The University of Oklahoma’s Phi Delta Alpha sorority has presented the Oklahoma Medical Research Foundation with a check to support lupus research at OMRF. This represents the second straight year that Phi Delta Alpha, Oklahoma’s first and only Asian sorority, has made a donation to support lupus research at OMRF.
“The members of Phi Delta Alpha are taking an active role in the battle against lupus,” said OMRF development director Tim Yaciuk. “Their efforts not only set an example for other students, but they are making a difference in the lives of people suffering from lupus.”
Lupus is a chronic inflammatory disease in which a person’s immune system attacks its own cells and tissues, most commonly affecting the joints, skin, kidneys, central nervous system, heart and lungs. It affects approximately 1.5 million Americans, 90 percent of whom are women. The disease has no known cure and can be fatal.
According to Diana Chang, the director of philanthropy at Phi Delta Alpha, supporting lupus is a natural fit for the sorority. “We chose this disease because it so often strikes minorities and women,” she said. “As we learned more about it, we also learned that many of us are connected to people who have lupus.”

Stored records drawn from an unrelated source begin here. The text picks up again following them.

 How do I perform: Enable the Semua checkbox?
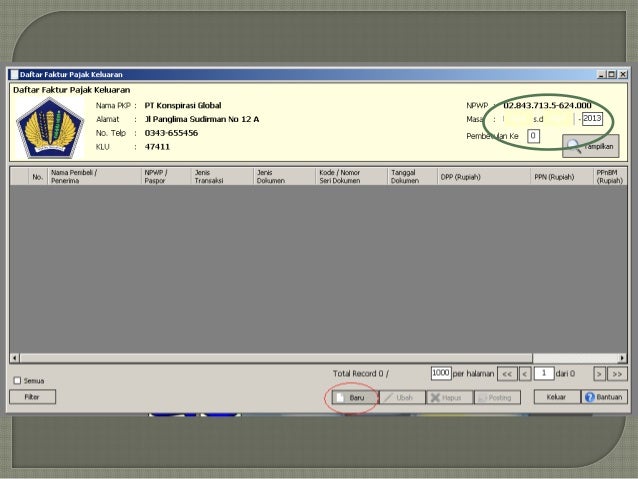(16, 381)
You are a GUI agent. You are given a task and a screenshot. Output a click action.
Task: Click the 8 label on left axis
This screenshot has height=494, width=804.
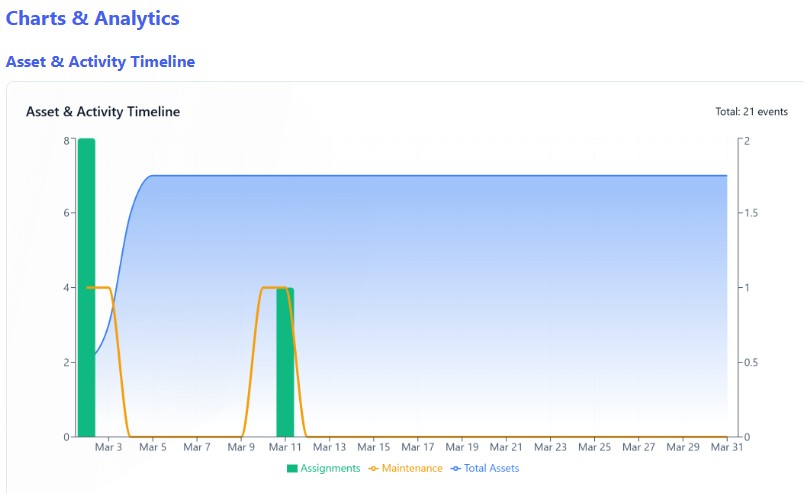click(x=66, y=141)
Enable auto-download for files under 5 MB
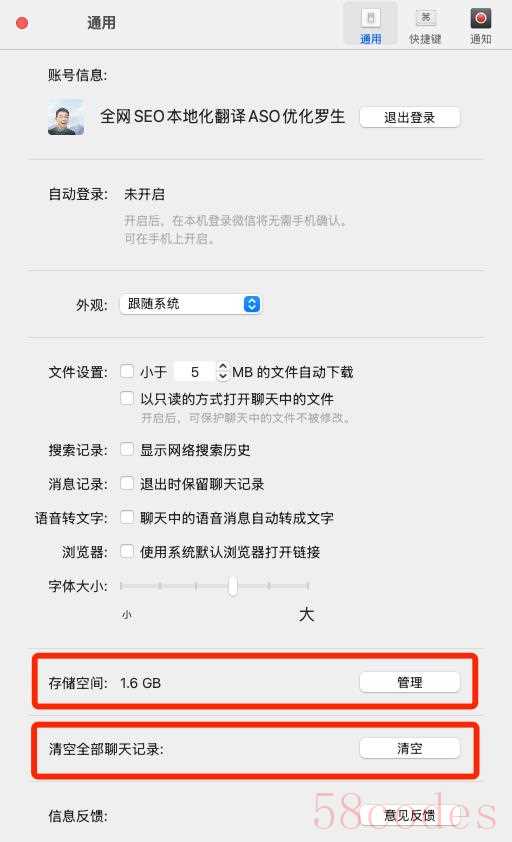Viewport: 512px width, 842px height. (x=127, y=371)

Sorority members held a variety of fundraising events, highlighted by a charity casino night. They also sold Asian arts and crafts and held car washed and carhops.
The sorority’s efforts will help fund lupus research at OMRF, one of the world leaders in this field. Most recently, a team of scientists led by John Harley, M.D., Ph.D., and Judith James, M.D., Ph.D., made national headlines when they identified proteins that appear in the blood of patients who later develop lupus. The discovery, they hope, will ultimately lead to a vaccine for the disease.
Chartered in 1946, OMRF (www.omrf.org) is a nonprofit biomedical research institute dedicated to understanding and curing human disease. Its scientists focus on such critical research areas as Alzheimer’s disease, cancer, lupus and cardiovascular disease. OMRF is home to Oklahoma’s only member of the National Academy of Sciences.